**What the exercise asks**
Once you reach the line with "Select the Trading icon in the sidebar", transcribe it and every line after it to the end of the records, exactly, but not the pictures.

#### Supplied data

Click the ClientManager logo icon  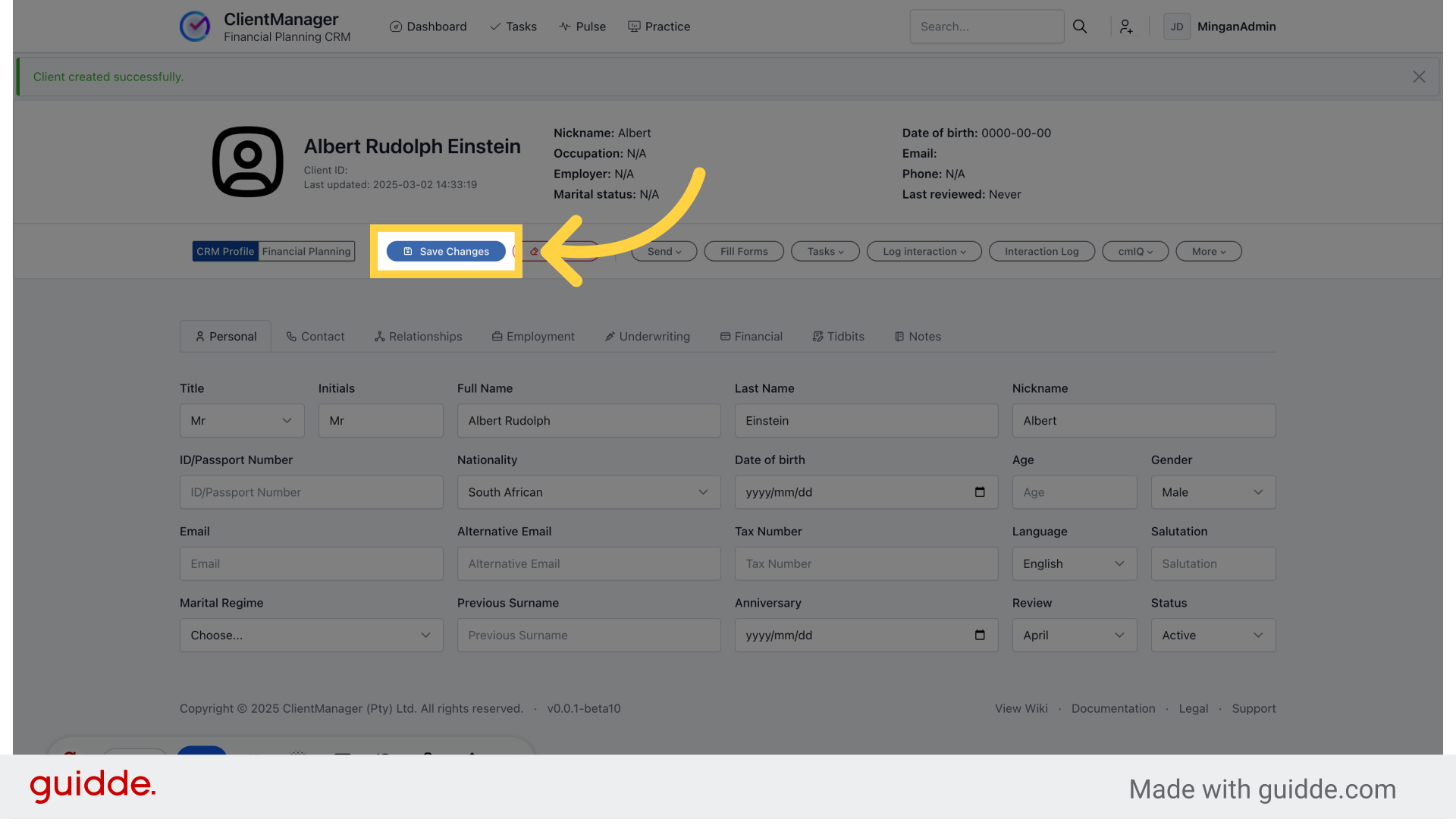(195, 27)
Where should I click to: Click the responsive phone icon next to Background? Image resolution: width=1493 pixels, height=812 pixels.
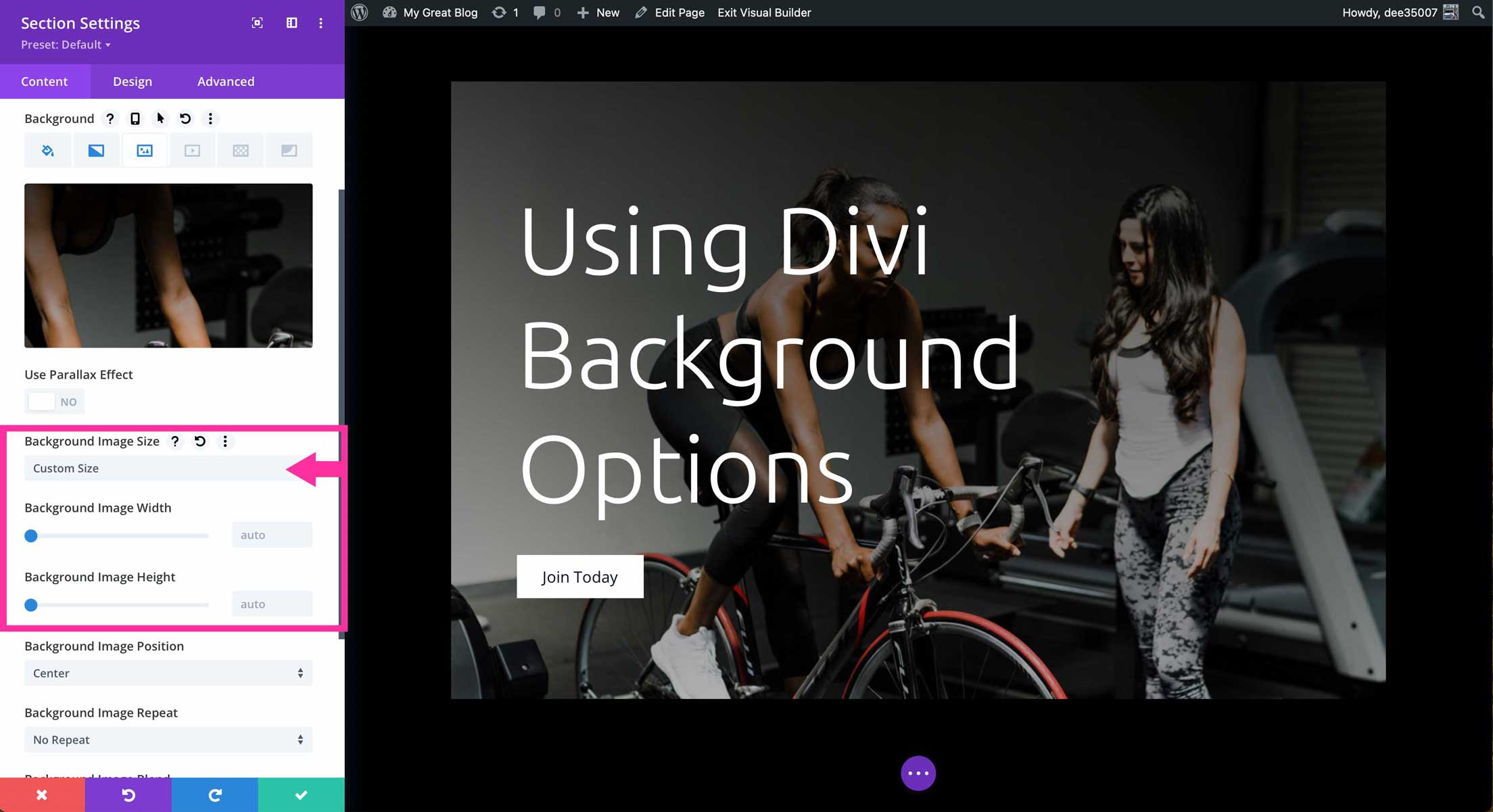(135, 118)
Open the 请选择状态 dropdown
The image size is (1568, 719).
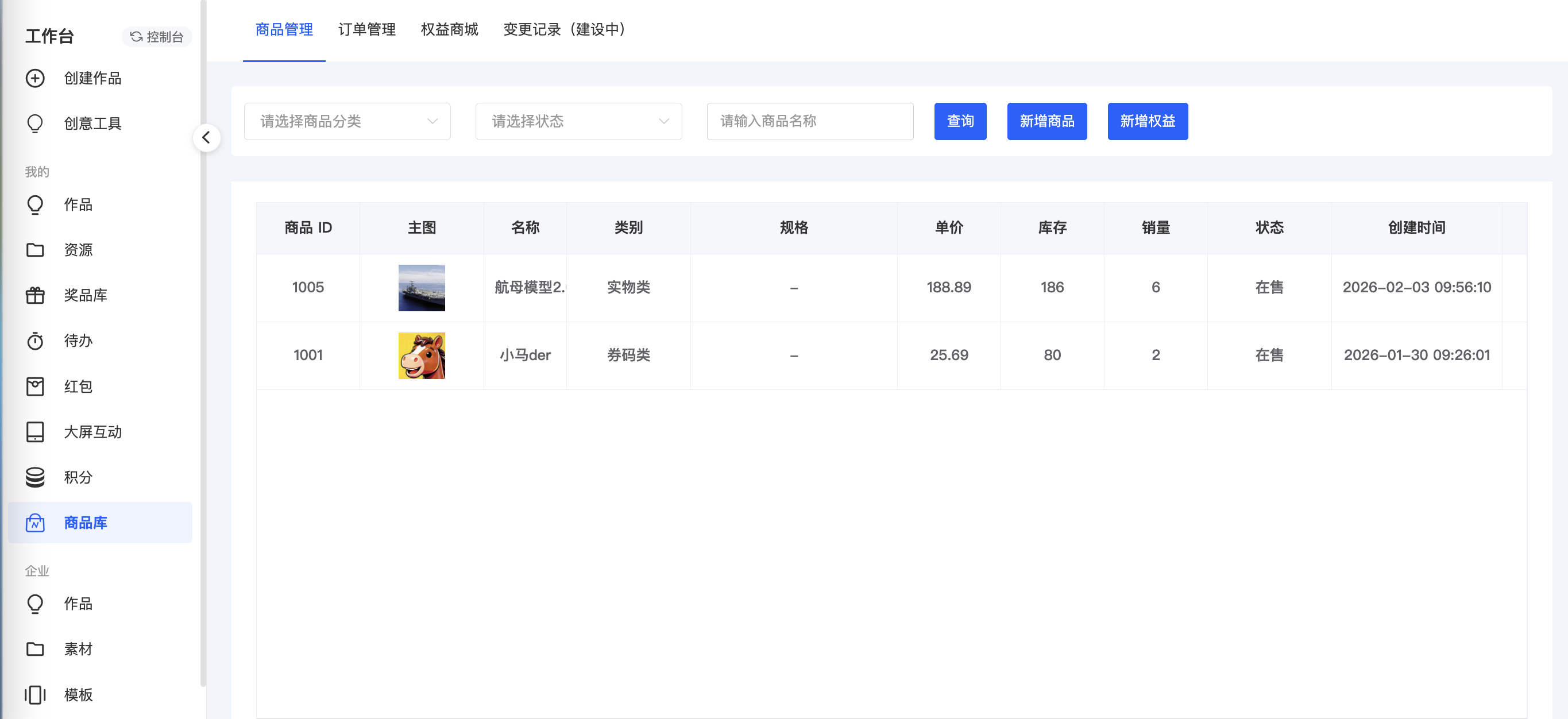click(578, 121)
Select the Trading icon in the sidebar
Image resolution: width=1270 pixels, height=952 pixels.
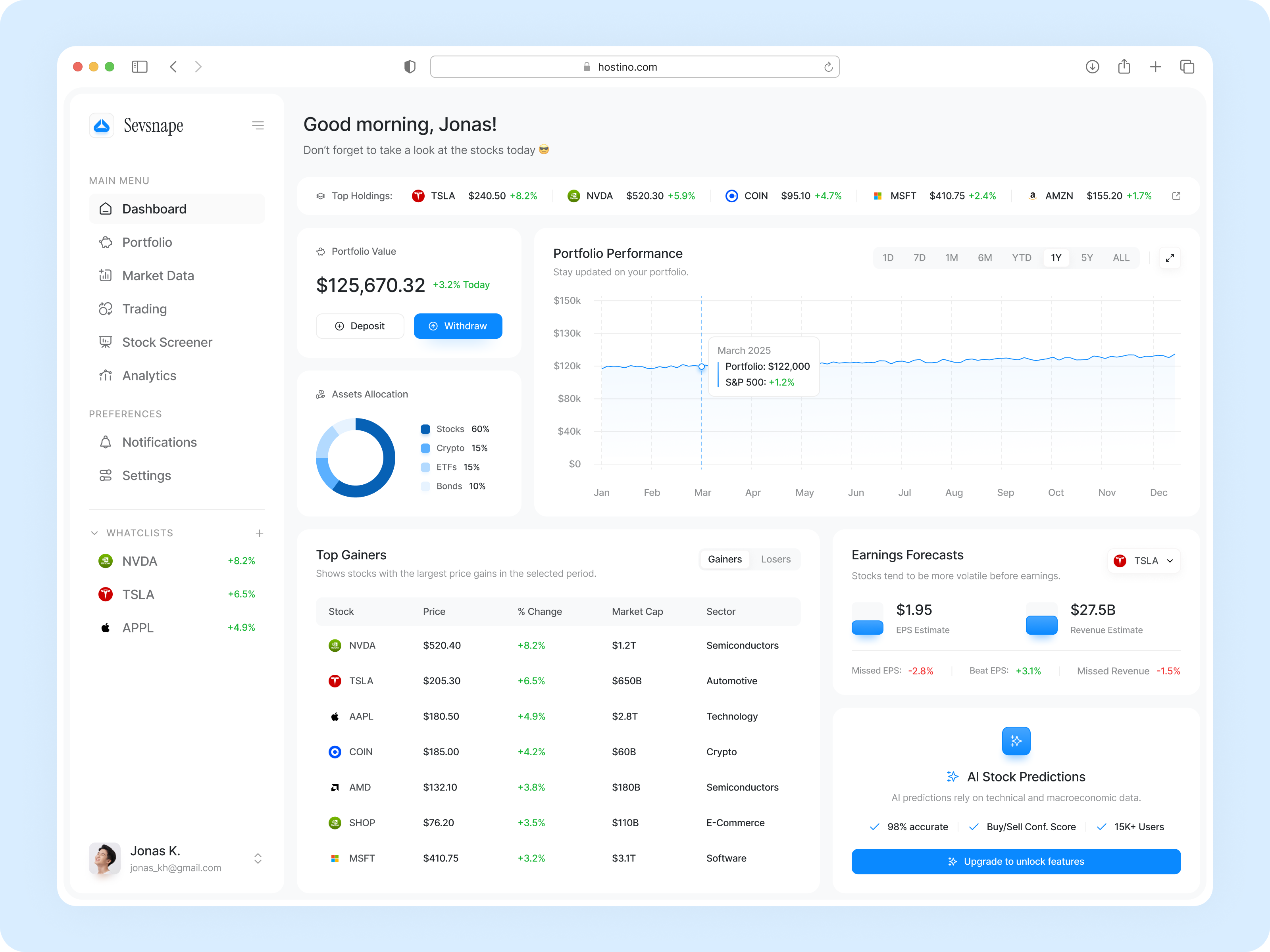[106, 309]
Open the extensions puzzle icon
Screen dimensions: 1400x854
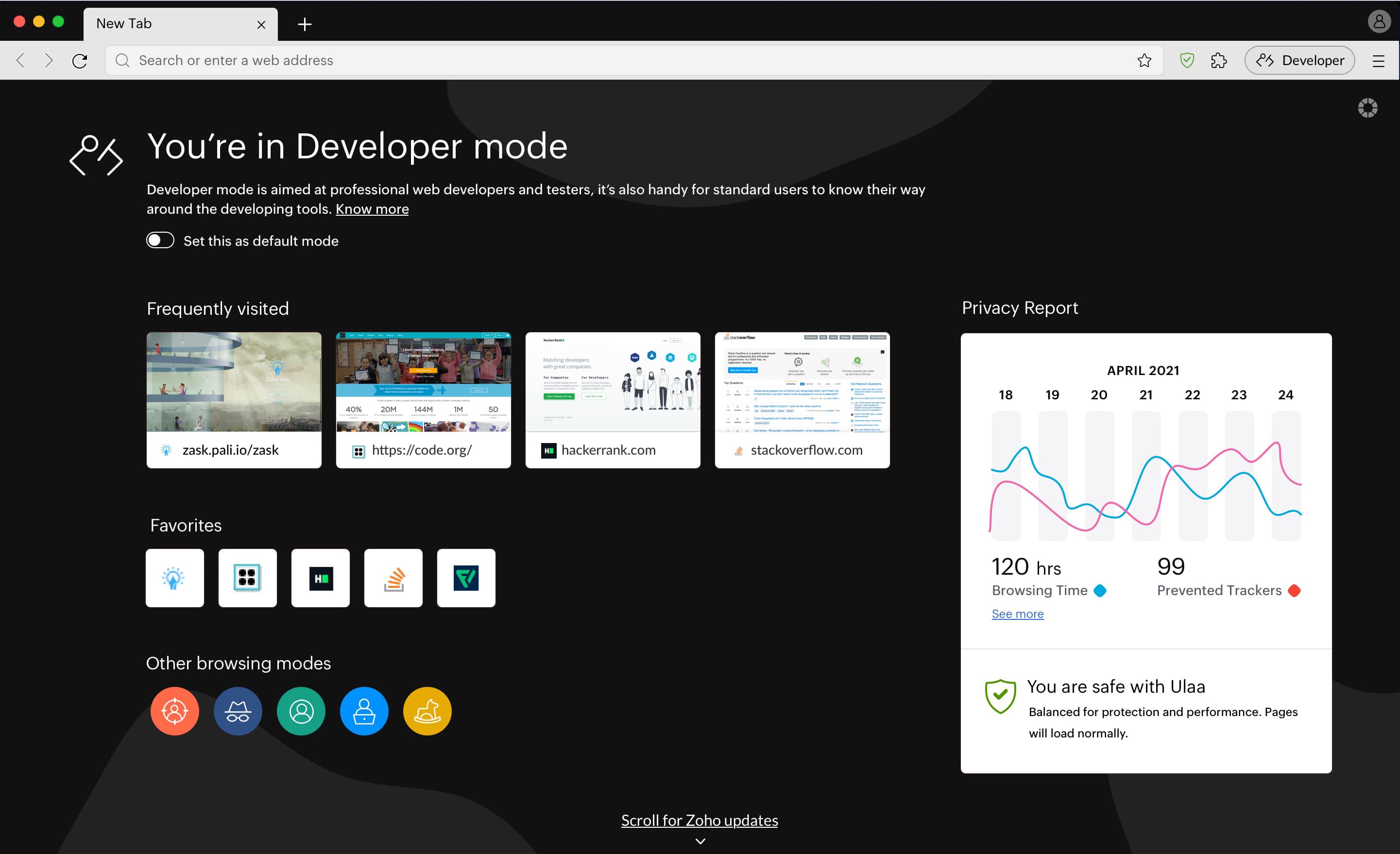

########

**Response box**
Select the Trading icon in the sidebar
Image resolution: width=1270 pixels, height=952 pixels.
[106, 309]
Open the extensions puzzle icon
Screen dimensions: 1400x854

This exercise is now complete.